パーティはパーティで、それ以上でも以下でもない。
山上は、もうさっきからずいぶん料理を食べまくっていた。
四十二歳ともなると、調子にのって飲んでいると、しっかりそのつけが次の日に回って来る。適当に周囲の人間と話しながら、手に皿を持っていれば、無理にアルコールをすすめられることもないと、パーティに二日に一度は出る身の、経験から来た対処法である。
今夜のパーティは大分出費している。ここの社長は見《み》栄《え》っぱりだからな、と山上は思った。
社外向けの行事やイベントは、いつも派手だし、女関係も華やかなので有名なのである。会社のパーティにも、自分より十センチは背の高い、モデル風の美女をエスコートして現われ、
「相変らずお元気なことで」
と、取り巻き連中からお世辞を言われていた。
しかし、コンサルタントとして、この社に係《かかわ》っている山上はよく知っている。——「よそ行き」の顔は華やかでも、中《うち》には厳しく、ケチに徹しているので、辞めて行く社員が多いこと。
もう一つ。連れている女も、いつも別だが、あれも社長の「見栄」で、当人は心臓病で女を相手にはできない体なのだ。こういうパーティのときは、側近がしかるべき女性を捜して来て、高いバイト料で、パーティの間、社長の「恋人役」をつとめさせるのである。
それには「口止め料」も含まれているので、一晩の「バイト料」は、この社の重役の月給より高い。——ブツブツ文句を言う側近も少なくないことを、山上はよく知っていた。
コンサルタントとして、山上は時には、そこの経営者を怒らせるような助言もする。しかし、それは必要なことで、常に「イエスマン」に囲まれている人間くらい、不幸なものはないのだ。

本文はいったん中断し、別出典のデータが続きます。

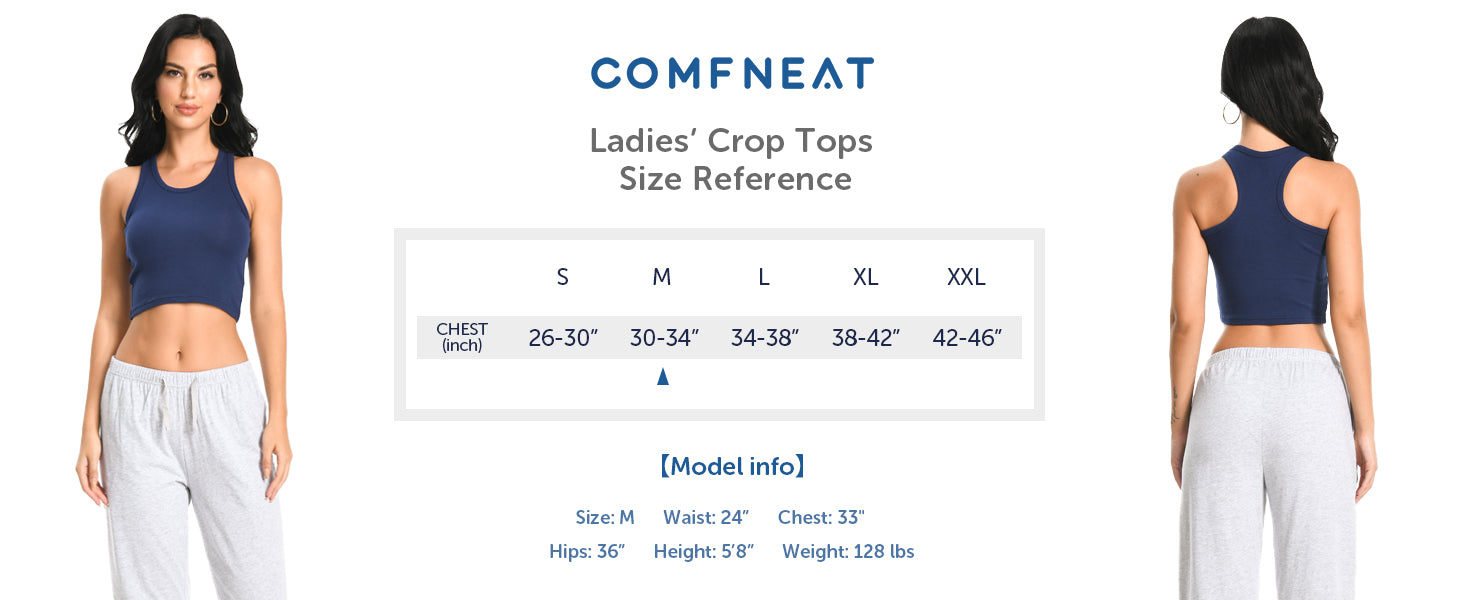This screenshot has width=1464, height=600.
Task: Click the Ladies' Crop Tops title
Action: [731, 141]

山上がコンサルタントとして、ここまで地位を固めたのも、その姿勢を貫いて来たからである。
「——お飲みものはいかがですか」
コンパニオンの女性がウイスキーの水割りをすすめる。一瞬、心が動きかけたが、
「車なんでね。食べるの専門にしてるんだ」
と、断った。
「こっちがもらうよ」
いい加減酔っている、赤ら顔の男が、そのグラスを受け取る。
危いな、と山上は思った。——飲みすぎている。
こういうパーティで「度を過ごす」のは、最もみっともないことだ。客の半分は、
「タダで飲み食いできる」
から来ている客だし、残りの半分は、
「義理で仕方なく」
来ている。
日本のパーティとは、しょせんそんなものだ。
山上は、ふと——今の、グラスを取って、もう半分も飲んでしまっている男の方を振り向いた。
「もしかして……。津田か?」
会場は、ともかくやかましい。
山上のスピーチはとっくにすんでいるが、耳を傾けていた人間が果して何人いたか。
話をするには大きな声を出さなくてはならない。
「津田だろ? ——俺《おれ》だ。山上だよ」
肩を叩《たた》いて、やっと相手の注意をひくことができた。
少し充血した目が、じっと山上を見つめていたが——。
「山上か!」
「ああ。びっくりした。お前——大丈夫なのか?」
大学時代の仲間の一人が、血を吐いて倒れたという話は、やはりショックである。それを聞いたのが、去年のことだった。
「ああ、見ての通りだ」
と、津田良治はグラスをちょっと上げて見せた。
「おい。——やかましいからな、ここは。ちょっとロビーへ出ないか。いいだろ?」
「ああ……。まだ、あんまり飲んでないんだけど」
「後でまた来りゃいいさ。な、ちょっと出ようぜ」
山上は、旧友の肩を抱いて、パーティの人ごみの間をかき分け、会場を出た。
——ロビーは、涼しくて、気持良かった。ソファに腰をおろすと、津田は、グラスの残りを名《な》残《ご》り惜しそうに飲み干した。
「グラス、貸せよ」
山上は、津田の震える手からグラスを受け取ると、傍のテーブルにのせた。「いや、心配してたんだ。手術したのか?」
「ああ。——胃にポカッと穴があいてると言われてさ」
と、津田は少し舌っ足らずな声で言った。
——津田はひどくやせて、やつれて見えた。
パーティで会ってすぐに分らなかったのは、そのせいもあった。髪がめっきり白くなり、同じ四十二歳のはずなのに、どう見ても五十代の後半だ。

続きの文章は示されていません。